This event also highlights what is a clear priority in Washington: to increase critical minerals production and diversify their supply chains to meet the challenge of climate change. Minerals are essential to the global economy and especially to the technologies powering the clean energy transition around the world. Transparent, open, predictable, secure, and sustainable supply chains for critical minerals are vital to deploying these technologies at the speed and scale necessary to combat climate change effectively.

As part of our toolkit, in June 2022 the U.S. and key partner countries announced the establishment of the Minerals Security Partnership (MSP), an ambitious new partnership to bolster critical mineral supply chains. The MSP speaks to issues of responsible mining that have socio-economic benefits to the host communities and countries while at the same time exploring the best possible investment opportunities for governments and the private sector. As a testament to this commitment MSP partners agreed on guiding principles for the
development of projects around the world with local value-add, and high environmental, social, and governance (ESG) standards front and center at a meeting in Cape Town, South Africa, on February 7, 2023. The MSP partners were joined by Botswana and six other African nations that provided feedback to MSP partners during the session. We appreciate Botswana’s engagement on these issues given its tangible track record.
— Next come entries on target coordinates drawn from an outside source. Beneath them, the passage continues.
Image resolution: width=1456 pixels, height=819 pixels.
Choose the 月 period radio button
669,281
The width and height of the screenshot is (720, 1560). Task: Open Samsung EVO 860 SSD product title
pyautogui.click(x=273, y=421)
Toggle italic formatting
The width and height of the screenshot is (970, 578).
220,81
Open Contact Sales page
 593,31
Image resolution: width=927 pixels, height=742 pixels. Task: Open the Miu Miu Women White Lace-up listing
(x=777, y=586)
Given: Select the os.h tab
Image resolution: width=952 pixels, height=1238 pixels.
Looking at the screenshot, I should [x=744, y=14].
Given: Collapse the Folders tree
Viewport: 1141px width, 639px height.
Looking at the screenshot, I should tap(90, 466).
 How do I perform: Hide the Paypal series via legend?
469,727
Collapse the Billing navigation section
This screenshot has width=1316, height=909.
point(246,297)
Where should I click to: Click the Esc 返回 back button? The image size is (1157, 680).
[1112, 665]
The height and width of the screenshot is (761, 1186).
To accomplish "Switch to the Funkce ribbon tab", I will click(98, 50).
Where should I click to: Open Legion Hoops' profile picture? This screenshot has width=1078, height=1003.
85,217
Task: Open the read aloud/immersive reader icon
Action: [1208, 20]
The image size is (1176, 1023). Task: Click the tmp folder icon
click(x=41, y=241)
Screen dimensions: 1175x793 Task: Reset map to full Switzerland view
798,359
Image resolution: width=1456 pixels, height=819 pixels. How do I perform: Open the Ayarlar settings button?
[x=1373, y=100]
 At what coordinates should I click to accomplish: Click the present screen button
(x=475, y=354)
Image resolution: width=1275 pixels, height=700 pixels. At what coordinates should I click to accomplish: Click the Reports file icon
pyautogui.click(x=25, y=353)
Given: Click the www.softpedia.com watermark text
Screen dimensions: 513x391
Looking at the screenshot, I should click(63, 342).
Let me remind the U.S. companies that are here that the U.S. Embassy is here to support your aspirations, I am here to support you. Do not hesitate to reach out to my Economic and Commercial staff who are also on this call for hands-on assistance as you explore these opportunities. They are available to provide matchmaking services, conduct due diligence checks and provide other assistance. In addition to this, the U.S. Foreign Commercial Service has over 100 U.S. Export Assistance Centers located throughout the U.S. that support and advise American businesses who want to expand globally by exporting.

Please do not hesitate to contact us to learn more about these resources. My colleague, Goitseone Montsho, will share the U.S. Embassy’s commercial team’s contact information following today’s presentation.

Thank you to all businesses joining us today and all institutions supporting the drive to achieve Botswana’s vision. We look forward to your questions at the conclusion of these presentations. I hope everyone continues to look at the U.S. Mission in Botswana as a partner, advocate, and resource. Over to you, Olivia.